• [Excerpted data]:
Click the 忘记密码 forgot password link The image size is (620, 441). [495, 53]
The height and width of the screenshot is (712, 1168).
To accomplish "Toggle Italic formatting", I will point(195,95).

==

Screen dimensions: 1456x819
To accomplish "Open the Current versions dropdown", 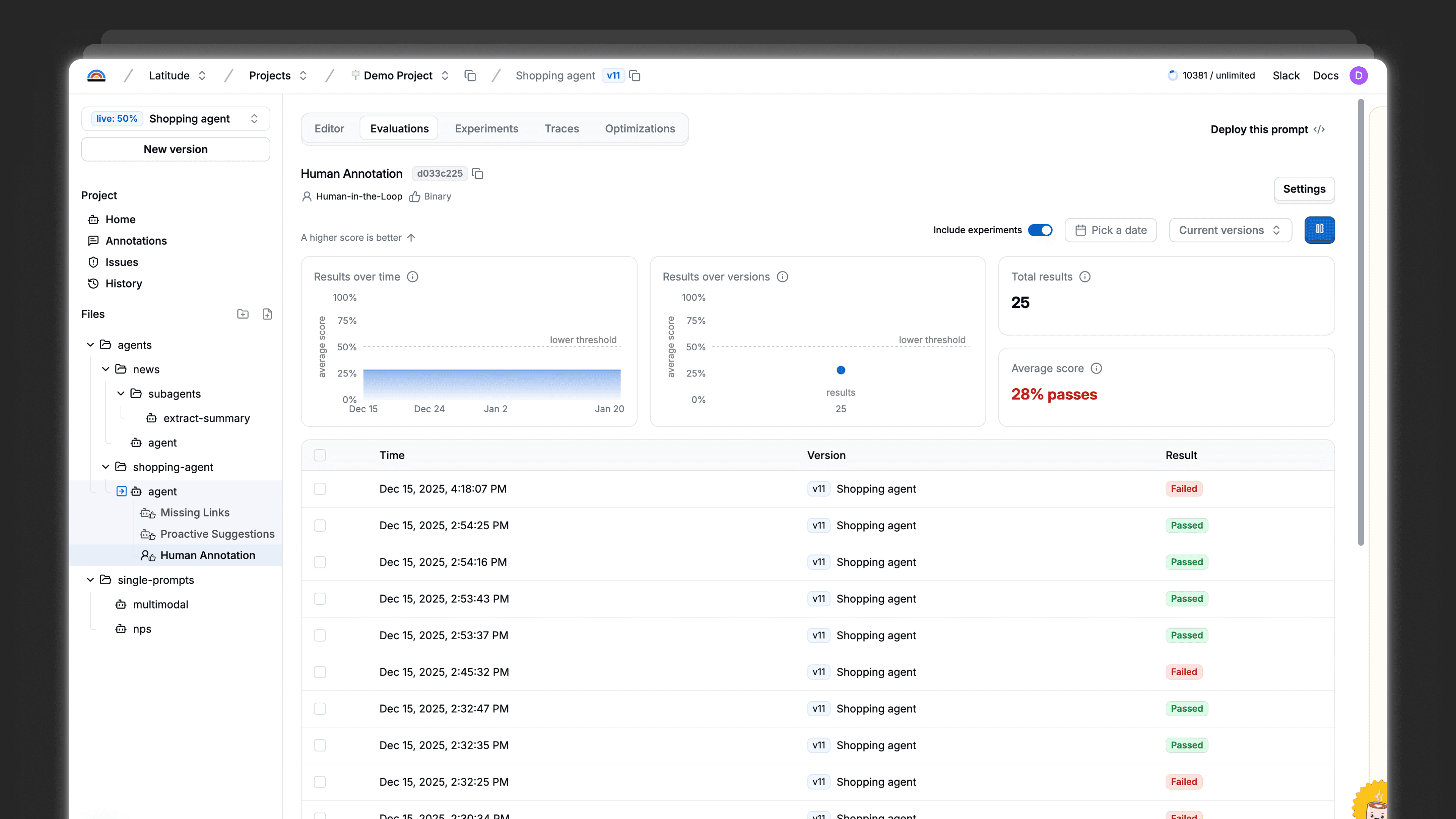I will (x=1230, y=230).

• [What you will do]:
Set down these lines of data word for word, beginning at the line that contains "The height and" and stopping after the line that contains "I will point(195,95).".

• [Problem solution]:
The height and width of the screenshot is (712, 1168).
To accomplish "Toggle Italic formatting", I will point(195,95).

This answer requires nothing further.